Considerations: Any level within the organization can contribute toward making a vision statement, but any such level should include a cross-section of stakeholders who are sufficiently familiar with the business opportunity being sought. Management need not exclusively draft a vision statement. To that extent, leaders should enlist contributions from lower levels of employees within the organization who may see the business opportunity from a unique perspective. Why should this initiative be done? Who will benefit if this is initiative is successful? Who might be a good facilitator for this visioning exercise?
Most of us are familiar with the story of the blind tribesmen who touched an elephant. The one who touched only the tail thought the elephant was a rope; the one who touched only the elephant’s side thought it was a wall; the one who touched its leg thought it was a tree, and so forth. The principal of combined contributions runs throughout the art of making good business decisions. Every good Farmer wants “to hear from” those the Farmer can identify as likely to have good ideas, no matter where that person is on the corporate ladder. Major initiatives can benefit enormously from vision statements drafted with the help of lower agents within the organization.

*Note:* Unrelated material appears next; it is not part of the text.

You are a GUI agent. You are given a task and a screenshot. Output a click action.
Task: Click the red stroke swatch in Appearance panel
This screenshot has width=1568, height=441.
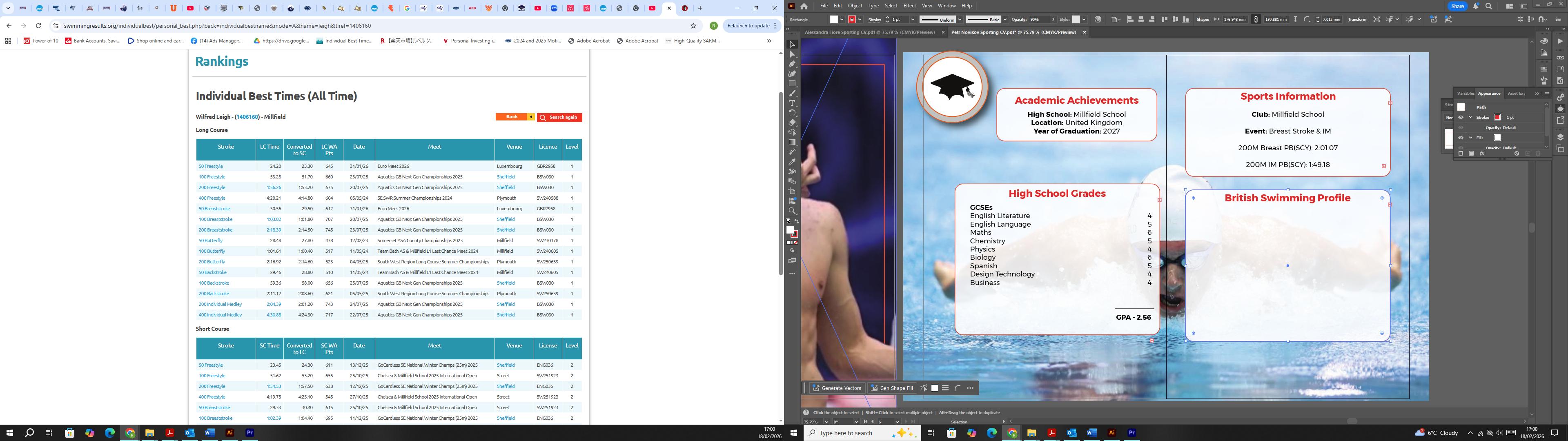coord(1497,118)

- Review any existing organization vision, strategy, and brand visions.
- Enlist a skilled facilitator to conduct the visioning session.
- Form a team of six to ten visionary people from various levels of operation.
- Include a cross-section of experts and management.
- Distribute copies of information a few days prior to the session.
- Conduct brain-storming visioning session (2-4 hours minimum; 2-3 days maximum in the rarest of situations).
- Reach agreement on the general content — not specific phrasing.
- Verify content is aspirational, achievable, and goal oriented.
- Verify that content is consistent with the organization’s larger visions of operation.
- Draft three or four versions (styles) using the content from the group.
- Distribute findings to the team; reach consensus for one version.